Fitzgibbon, John (1708?–1780), barrister and politician, was born probably in 1708, the first of the four sons of Thomas Fitzgibbon of Ballyseeda, Co. Limerick, and his wife, Honor, a daughter of William Hayes of Cahirguillamore, Co. Limerick. Thomas Fitzgibbon, whose father, John, was a physician, seems to have acquired a modest fortune through his marriage. The Fitzgibbons were catholics, the Hayeses (probably) also. At the age of sixteen the young John Fitzgibbon went to Paris to study medicine. An anecdote about his first days there relates that he and another Irishman were inadvertently locked into Notre Dame after midnight and only secured release by ringing the cathedral's bells to alert the sexton. For reasons not explained, he gave up medicine for law, entered the Middle Temple in London (8 December 1726), and was called to the Irish bar (Hilary term 1731). Out of necessity (whatever his convictions) he formally became a protestant (23 November 1731) and, no doubt ambitious for success, published a legal textbook, Notes on cases determined by Westminster (1731).
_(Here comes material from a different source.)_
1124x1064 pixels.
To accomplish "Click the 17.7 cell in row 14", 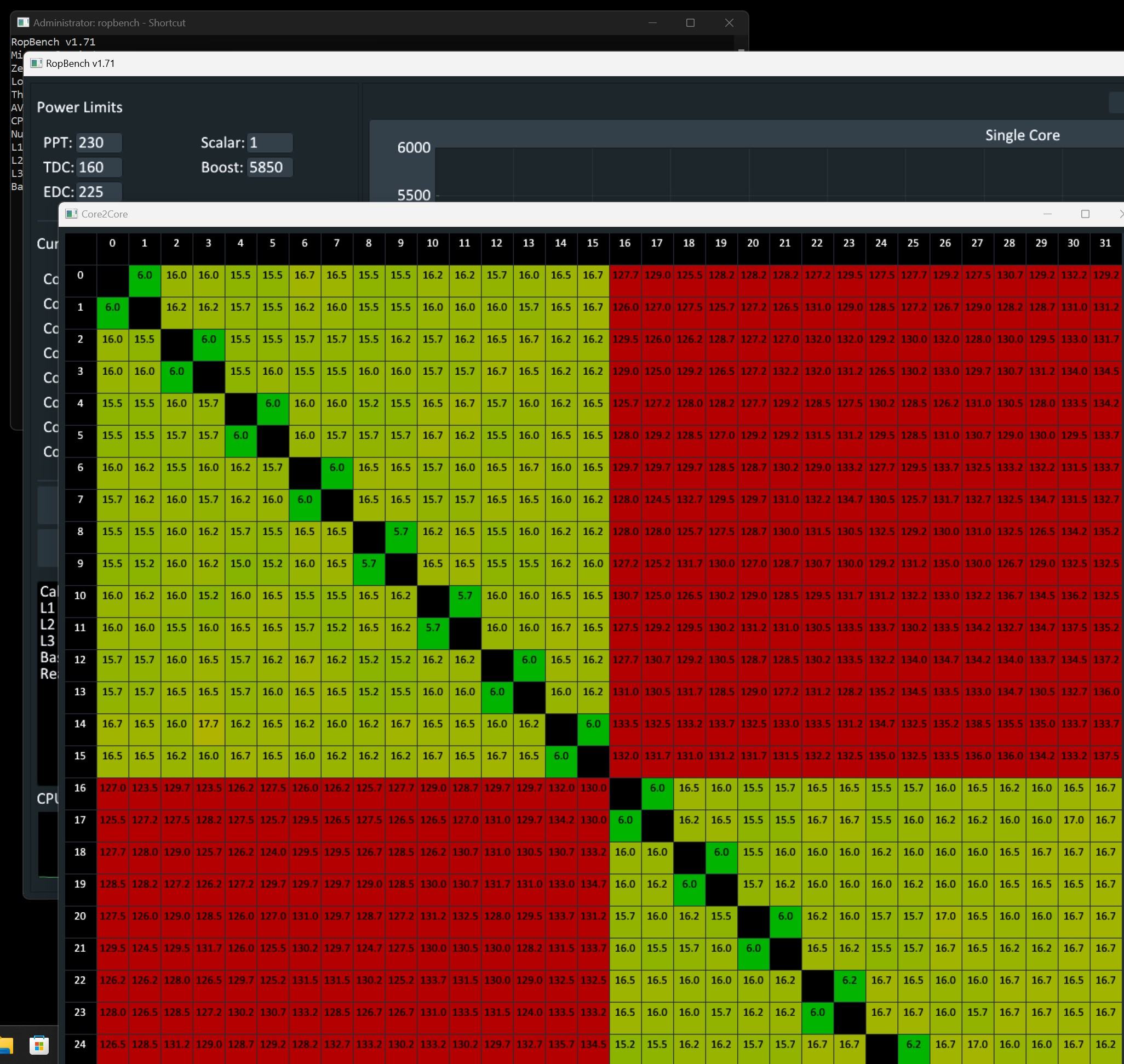I will coord(208,724).
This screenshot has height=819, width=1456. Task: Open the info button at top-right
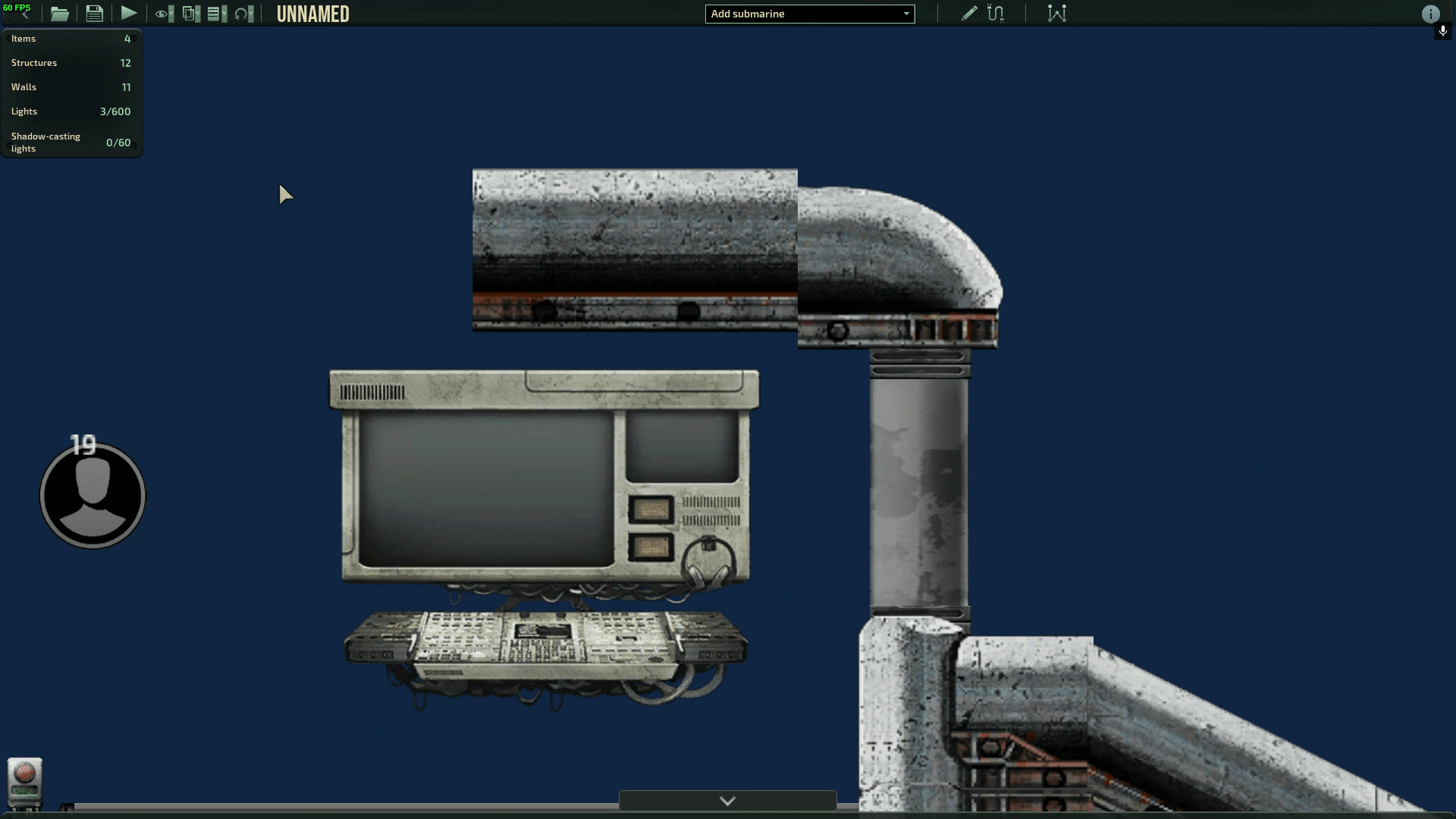coord(1430,14)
Fitzgibbon quickly established himself in Ireland as a highly competent and successful lawyer. By 1748 he was able to acquire a house and lands at Donnybrook, just outside Dublin to the south-east. He purchased Mount Shannon, near Limerick, and spent £19,000 building a house there; he owned lands in north Co. Limerick and north Co. Tipperary, as well as property in Limerick city. James Roche (qv), whose father and grandfather knew Fitzgibbon well, stated that ‘his professional gains exceeded one hundred thousand guineas’ and that this fortune was ‘principally acquired as a consulting lawyer, as he had no pretensions to forensic eloquence’ (Roche, ii, 116). Much later he was said to have left over £100,000 at his death. The judgement of Edmund Burke (qv), who claimed him as a kinsman, was that his sympathies with the catholics of Ireland remained. In March 1767 Fitzgibbon defended James Nagle (d. 1782?) and other catholics accused of Whiteboy crimes and treason.
In 1761, presumably purchasing a seat, Fitzgibbon entered the Irish house of commons as a member for Newcastle, Co. Dublin; from 1768 he sat for Jamestown, Co. Leitrim. At first he supported the government but by 1763 he had joined the opposition, where he remained till he retired from parliament. It was said of him in 1775 (by an unknown informant) that he was ‘a lawyer of great eminence – generally in opposition and yet will ask great favours at the most critical time – connected with Lord Tyrone on particular occasions and for himself thro’ the session at large’ (quoted by Hunt). He interested himself in the economic development of Ireland and was the author of a pamphlet, Essay on commerce (1777).
Fitzgibbon married (8 February 1738) Elinor Grove (d. 1786), second daughter of Ion Grove (1687–1730), who had an estate at Ballyhemock, Co. Cork, and whose grandfather had been a royalist officer in 1649. They had four sons and three daughters. The three eldest sons died young; the fourth was John Fitzgibbon (qv), lord chancellor of Ireland and 1st earl of Clare, to whom John the elder imparted his legal knowledge. All three daughters were married well: the eldest, Arabella (qv), to St John Jeffereyes of Blarney Castle, Co. Cork; the second, Elizabeth, to the Rev. William Beresford, a younger son of the earl of Tyrone; and the youngest, Elinor, to Dominic Trant (qv), a successful barrister. Fitzgibbon died on 11 April 1780 at Mount Shannon. Henry Grattan (qv) found him ‘plain straightforward and unostentatious. He lived retired and much respected, hating all parade and grandeur, except the true grandeur of simplicity’ (Grattan, i, 192). John Fitzgibbon is an example of an eighteenth-century catholic from a family of modest means who by conformity to the established church, professional skill, prudence in marriage, and investments, acquired great wealth and a seat in parliament.